Abstract
Identifying features to represent graphs such as social networks, protein graphs is increasingly common in both research and business communities, thanks to the fact that data has increased not only in quantity but also in complexity. This results in the graphs to be sparser because not all nodes are fully connected. In addition, if this whole graph is used as input data for learning algorithms e.g. neural network, a lot of training time will be required. Substantial efforts have been made to convert the graphs to better yet compact representations, among of which is graph embedding. The traditional methods used to map the original graph to its embedding representation had not yielded significant results until deep learning was invented. Many good approaches in this direction, as examples, are DeepWalk, node2vec. However, their general weakness is many important connections in the original graph could be lost. In this paper, we propose another approach to retain more edge information while ensuring the embedding graph is still sufficiently small, compared to the original one.
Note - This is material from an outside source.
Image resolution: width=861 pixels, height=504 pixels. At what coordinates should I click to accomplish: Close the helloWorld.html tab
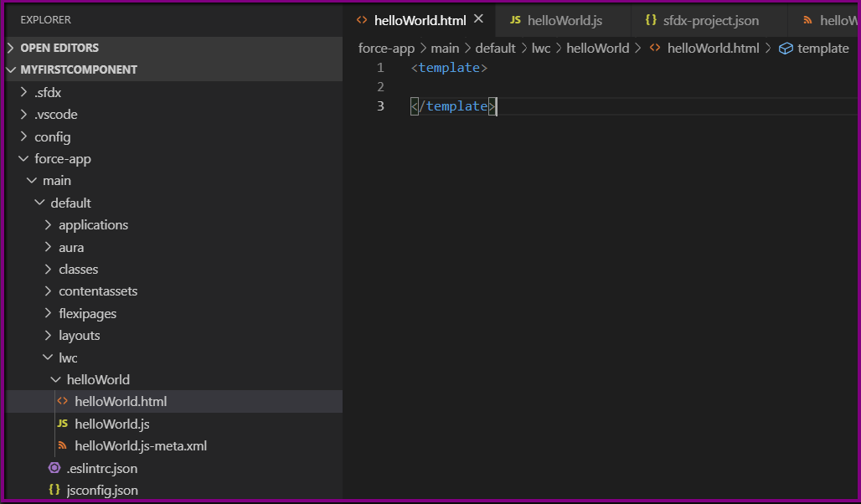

Our experiment results show that the method also increases the accuracy of latter learning models.
Introduction
Social network and other types of network are increasingly popular in serving to store vast amounts of users’ personal information. In the last few decades, (social) network analysis has gained great research interests. One of the challenges is the size and complexity of the network keep increasing rapidly, requiring algorithms to consume more time and resources to process. Therefore, it is our goal that we must reduce network data size but retain important information, especially the structure of network. Almost all algorithms in machine learning require input data as a form of features [16]. Reducing network data size, thus, focuses on extracting good features. Some related terms in this work are feature engineering, feature learning, representation learning or graph embedding [12, 26, 34]. Among those, the term network embedding is most used. The features should be highly compact, informative and representative so that they will be used as good inputs for latter tasks such as classification, clustering, link prediction [25] and so on. Many studies have shown that network embedding is a promising tool. For instance, it can be used in node classification [6, 22] to assign labels for the nodes in the network. In social networks, this method improves algorithms predicting users’ interest and their friendships [18]. In protein-protein interaction networks, predicting the function of proteins in the interactome is made possible due to the use of network embedding [27, 33]. There are also many other fields in which this method has been successfully applied [26].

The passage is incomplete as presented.